REQUIRED WORK. Your answer should consist only of the lines below from the one with "Task: Click the Exam" through the one with "Task: Click the 'Von:' sender label", copied exactly.
### DATA RECORDS ###
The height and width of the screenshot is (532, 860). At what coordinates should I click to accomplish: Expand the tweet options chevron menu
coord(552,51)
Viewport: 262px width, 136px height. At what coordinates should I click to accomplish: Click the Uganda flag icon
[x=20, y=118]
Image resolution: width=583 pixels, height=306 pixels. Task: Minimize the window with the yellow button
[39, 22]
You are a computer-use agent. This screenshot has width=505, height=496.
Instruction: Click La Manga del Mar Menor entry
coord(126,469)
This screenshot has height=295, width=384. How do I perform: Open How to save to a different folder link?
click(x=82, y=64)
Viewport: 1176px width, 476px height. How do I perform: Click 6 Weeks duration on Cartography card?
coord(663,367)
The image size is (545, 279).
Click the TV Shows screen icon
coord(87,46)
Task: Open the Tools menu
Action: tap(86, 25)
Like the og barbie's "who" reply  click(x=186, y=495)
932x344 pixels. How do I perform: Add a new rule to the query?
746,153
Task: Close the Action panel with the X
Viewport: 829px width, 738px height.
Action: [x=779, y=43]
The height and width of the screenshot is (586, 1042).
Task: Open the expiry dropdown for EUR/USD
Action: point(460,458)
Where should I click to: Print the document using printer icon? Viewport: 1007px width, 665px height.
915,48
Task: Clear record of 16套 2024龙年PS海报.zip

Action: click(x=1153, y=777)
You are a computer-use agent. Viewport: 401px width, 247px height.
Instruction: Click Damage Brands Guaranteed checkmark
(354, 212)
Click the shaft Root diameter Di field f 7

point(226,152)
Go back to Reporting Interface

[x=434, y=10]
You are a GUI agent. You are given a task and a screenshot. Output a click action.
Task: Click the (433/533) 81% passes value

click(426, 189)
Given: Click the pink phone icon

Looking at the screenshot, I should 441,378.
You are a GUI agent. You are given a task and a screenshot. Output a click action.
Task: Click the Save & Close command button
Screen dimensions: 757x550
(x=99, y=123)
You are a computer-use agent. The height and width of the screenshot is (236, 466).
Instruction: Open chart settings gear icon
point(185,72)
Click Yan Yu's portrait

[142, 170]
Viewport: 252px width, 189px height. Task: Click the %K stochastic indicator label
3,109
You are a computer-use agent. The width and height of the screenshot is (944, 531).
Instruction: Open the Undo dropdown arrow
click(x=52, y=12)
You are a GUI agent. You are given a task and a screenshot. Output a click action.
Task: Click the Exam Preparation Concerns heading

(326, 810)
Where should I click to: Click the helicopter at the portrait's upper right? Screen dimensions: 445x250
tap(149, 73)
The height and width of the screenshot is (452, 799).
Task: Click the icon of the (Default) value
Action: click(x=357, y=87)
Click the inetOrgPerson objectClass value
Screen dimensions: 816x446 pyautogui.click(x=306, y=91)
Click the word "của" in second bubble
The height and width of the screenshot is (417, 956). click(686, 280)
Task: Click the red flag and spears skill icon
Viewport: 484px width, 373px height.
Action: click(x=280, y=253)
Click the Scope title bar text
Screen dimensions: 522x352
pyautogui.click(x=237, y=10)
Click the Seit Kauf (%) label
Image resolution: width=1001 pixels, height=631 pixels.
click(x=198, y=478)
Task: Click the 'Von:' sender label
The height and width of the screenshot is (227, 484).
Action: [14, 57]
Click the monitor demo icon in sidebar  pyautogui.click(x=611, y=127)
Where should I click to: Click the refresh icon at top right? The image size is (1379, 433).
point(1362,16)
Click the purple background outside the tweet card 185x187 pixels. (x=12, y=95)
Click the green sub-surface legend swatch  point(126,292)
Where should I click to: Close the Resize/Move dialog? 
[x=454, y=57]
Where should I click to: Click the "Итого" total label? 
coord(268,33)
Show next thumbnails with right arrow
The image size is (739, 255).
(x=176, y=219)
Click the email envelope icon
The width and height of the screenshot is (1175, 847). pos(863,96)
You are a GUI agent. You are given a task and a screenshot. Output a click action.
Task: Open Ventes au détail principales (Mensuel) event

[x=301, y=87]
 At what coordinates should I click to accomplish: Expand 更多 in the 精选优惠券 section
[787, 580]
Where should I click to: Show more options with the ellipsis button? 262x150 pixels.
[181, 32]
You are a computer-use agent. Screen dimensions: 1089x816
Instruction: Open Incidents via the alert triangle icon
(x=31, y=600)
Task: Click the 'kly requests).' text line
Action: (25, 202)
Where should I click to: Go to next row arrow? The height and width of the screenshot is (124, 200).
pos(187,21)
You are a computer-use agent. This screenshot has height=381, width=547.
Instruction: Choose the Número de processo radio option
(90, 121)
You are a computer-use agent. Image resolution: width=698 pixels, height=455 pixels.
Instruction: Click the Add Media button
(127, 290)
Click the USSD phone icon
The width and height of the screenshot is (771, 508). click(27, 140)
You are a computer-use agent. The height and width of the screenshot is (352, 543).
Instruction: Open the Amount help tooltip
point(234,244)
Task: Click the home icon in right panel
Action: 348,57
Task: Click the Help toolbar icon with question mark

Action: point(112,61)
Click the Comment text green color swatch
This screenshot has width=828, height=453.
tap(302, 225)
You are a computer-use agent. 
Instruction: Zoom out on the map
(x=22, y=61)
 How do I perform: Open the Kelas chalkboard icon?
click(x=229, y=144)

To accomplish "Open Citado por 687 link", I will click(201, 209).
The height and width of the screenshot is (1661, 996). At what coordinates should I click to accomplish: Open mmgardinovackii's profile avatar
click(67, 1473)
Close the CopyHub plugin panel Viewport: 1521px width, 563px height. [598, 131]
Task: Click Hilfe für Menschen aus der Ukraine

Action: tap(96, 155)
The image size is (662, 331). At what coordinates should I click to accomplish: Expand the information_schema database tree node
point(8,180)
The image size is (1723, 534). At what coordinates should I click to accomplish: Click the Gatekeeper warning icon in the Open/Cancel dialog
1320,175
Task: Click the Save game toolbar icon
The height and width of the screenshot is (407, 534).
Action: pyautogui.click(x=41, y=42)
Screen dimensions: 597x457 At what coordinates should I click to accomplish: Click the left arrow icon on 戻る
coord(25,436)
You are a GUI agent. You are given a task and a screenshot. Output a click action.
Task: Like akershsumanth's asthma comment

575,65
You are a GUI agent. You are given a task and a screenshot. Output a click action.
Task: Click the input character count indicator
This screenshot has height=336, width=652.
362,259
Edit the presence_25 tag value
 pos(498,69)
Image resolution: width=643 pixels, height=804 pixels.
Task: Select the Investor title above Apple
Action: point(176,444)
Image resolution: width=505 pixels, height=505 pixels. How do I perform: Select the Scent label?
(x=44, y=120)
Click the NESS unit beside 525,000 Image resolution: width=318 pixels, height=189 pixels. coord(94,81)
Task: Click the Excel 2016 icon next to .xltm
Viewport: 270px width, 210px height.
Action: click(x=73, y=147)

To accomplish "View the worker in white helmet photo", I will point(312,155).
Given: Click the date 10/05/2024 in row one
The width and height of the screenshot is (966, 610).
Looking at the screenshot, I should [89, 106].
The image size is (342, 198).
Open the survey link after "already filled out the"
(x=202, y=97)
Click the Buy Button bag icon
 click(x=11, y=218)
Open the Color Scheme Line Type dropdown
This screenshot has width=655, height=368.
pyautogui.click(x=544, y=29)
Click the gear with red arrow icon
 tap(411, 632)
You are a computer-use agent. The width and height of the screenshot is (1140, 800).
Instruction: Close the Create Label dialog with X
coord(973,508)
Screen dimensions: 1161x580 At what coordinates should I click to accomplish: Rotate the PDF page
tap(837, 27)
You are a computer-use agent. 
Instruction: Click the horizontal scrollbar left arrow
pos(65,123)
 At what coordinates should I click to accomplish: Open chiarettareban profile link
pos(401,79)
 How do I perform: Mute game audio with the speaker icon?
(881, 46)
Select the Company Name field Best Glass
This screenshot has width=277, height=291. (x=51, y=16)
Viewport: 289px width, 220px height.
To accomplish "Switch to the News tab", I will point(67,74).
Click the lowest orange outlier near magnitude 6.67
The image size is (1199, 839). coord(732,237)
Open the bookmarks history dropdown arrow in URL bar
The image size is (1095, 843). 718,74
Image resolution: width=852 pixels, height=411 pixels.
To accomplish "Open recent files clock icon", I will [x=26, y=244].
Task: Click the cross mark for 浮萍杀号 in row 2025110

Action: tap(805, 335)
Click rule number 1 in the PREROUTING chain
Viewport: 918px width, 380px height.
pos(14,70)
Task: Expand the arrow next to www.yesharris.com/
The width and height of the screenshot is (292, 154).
###
WORKED SOLUTION.
Task: Click the Exam Preparation Concerns heading

(326, 810)
Where should I click to: Click the helicopter at the portrait's upper right? Screen dimensions: 445x250
tap(149, 73)
The height and width of the screenshot is (452, 799).
Task: Click the icon of the (Default) value
Action: click(x=357, y=87)
Click the inetOrgPerson objectClass value
Screen dimensions: 816x446 pyautogui.click(x=306, y=91)
Click the word "của" in second bubble
The height and width of the screenshot is (417, 956). click(686, 280)
Task: Click the red flag and spears skill icon
Viewport: 484px width, 373px height.
Action: click(x=280, y=253)
Click the Scope title bar text
Screen dimensions: 522x352
pyautogui.click(x=237, y=10)
Click the Seit Kauf (%) label
Image resolution: width=1001 pixels, height=631 pixels.
click(x=198, y=478)
Task: Click the 'Von:' sender label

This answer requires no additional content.